Беспрерывно, но страшно медленно играли оркестры военной музыки, смешиваясь с хором архиерейских певчих.
Нестерпимо высокие, почти воющие, но вместе с тем удручающе стройные детские голоса возносились вверх, дрожа под сводами вялых акаций. Слабое солнце сквозило в сиреневом дыму ладана. И медленно-медленно двигался к вокзалу посредине оцепленной войсками Пушкинской улицы лафет с высоко поставленным громадным черным ящиком, заваленным венками и лентами. Когда процессия поравнялась с вокзальным сквером, на чугунной решетке появился студент. Он взмахнул над заросшей головой студенческой фуражкой с выгоревшим добела голубым околышем и закричал:
– Товарищи!
В этой громадной толпе безмолвного народа его голос показался совсем слабым, еле слышным. Но слово, которое он выкрикнул, – «товарищи» – было так невероятно, непривычно, вызывающе, что его услышали все, и все головы, сколько их было, повернулись к маленькой фигурке, повисшей на массивной ограде сквера.
– Товарищи! Помните о Порт-Артуре, помните о Цусиме! Помните о кровавых днях Девятого января! Царь и его опричники довели Россию до неслыханного позора, до неслыханного разорения и нищеты! Но великий русский народ живет и будет жить! Долой самодержавие!
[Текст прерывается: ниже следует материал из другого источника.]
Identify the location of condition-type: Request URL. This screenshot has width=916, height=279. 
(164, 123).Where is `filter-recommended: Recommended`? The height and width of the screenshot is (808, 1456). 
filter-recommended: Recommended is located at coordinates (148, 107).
Городовые уже стаскивали студента. Но он, цепляясь ногами за ограду и размахивая фуражкой, кричал быстро, исступленно, во что бы то ни стало желая окончить речь:
– Долой самодержавие! Да здравствует свобода! Да здравствует ре…
Гаврик видел, как его стащили и, держа за руки, повели.
Погребальный звон плыл над городом. Пощелкивали подковы конницы. Гроб с телом генерала Кондратенко поставили в траурный вагон санкт-петербургского поезда. В последний раз грянули оркестры.
– На-а-а! кра-а-а! ул!
Поезд тронулся.
Траурный вагон медленно проплыл за светлой оградой вытянутых в струнку штыков, унося черный ящик с крестом на верхней крышке, мимо Одессы-Товарной, мимо предместий, усыпанных толпами неподвижных людей, мимо молчаливых станций и полустанков – через всю Россию на север, в Петербург. Призрак проигранной войны двигался по России вместе с этим печальным поездом.
Пете в эти несколько дней казалось, что в их доме – покойник. Ходили тихо. Говорили мало. У тети на туалете лежал скомканный носовой платок. Сразу после обеда отец молча накрывал лампу зеленым абажуром и до поздней ночи исправлял тетрадки, то и дело роняя пенсне и протирая его подкладкой сюртука.
Петя притих. Он рисовал в специальной «рисовальной тетради» вместо заданных шаров и конусов бой под Тюренченом и остроносый крейсер «Ретвизан», окруженный фонтанами взрывающихся японских мин. Только неутомимый Павлик то и дело запрягал Кудлатку в перевернутый стул и, неистово дуя в крашеную жестяную трубу, возил по коридору «похороны Кондратенко».
Однажды, ложась спать, Петя услышал из столовой голоса папы и тети.
– Невозможно, невозможно жить, – говорила тетя в нос, как будто у нее был насморк.
А мальчик прекрасно знал, что она здорова.
Петя стал слушать.
– Буквально нечем дышать, – продолжала тетя со слезами в голосе. – Неужели вы этого не чувствуете, Василий Петрович? Мне бы на их месте совестно было людям в глаза смотреть, а они, – боже мой! – как будто бы это так и надо. Иду по Французскому бульвару и глазам своим не верю. Великолепнейший выезд, рысаки в серых яблоках, ландо, на козлах кучер-солдат в белых перчатках, шум, гром, блеск… Две дамы в белых косынках с красными крестами, в бархатных собольих ротондах, на пальцах вот такие брильянты, лорнеты, брови намазаны, глаза блестят от белладонны, и напротив два шикарных адъютанта с зеркальными саблями, с папиросами в белых зубах. Хохот, веселье… И как бы вы думали, кто? Мадам Каульбарс с дочерью и поклонниками катит в Аркадию, в то время когда Россия буквально истекает кровью и слезами! Ну, что вы скажете? Нет, вы только подумайте – вот такие брильянты! А, позвольте спросить, откуда? Наворовали, награбили, набили карманы… Ох, до чего же я ненавижу всю эту – простите меня за резкость – сволочь! Три четверти страны голодает… Вымирают целые уезды… Я больше не могу, не в состоянии, поймите же это!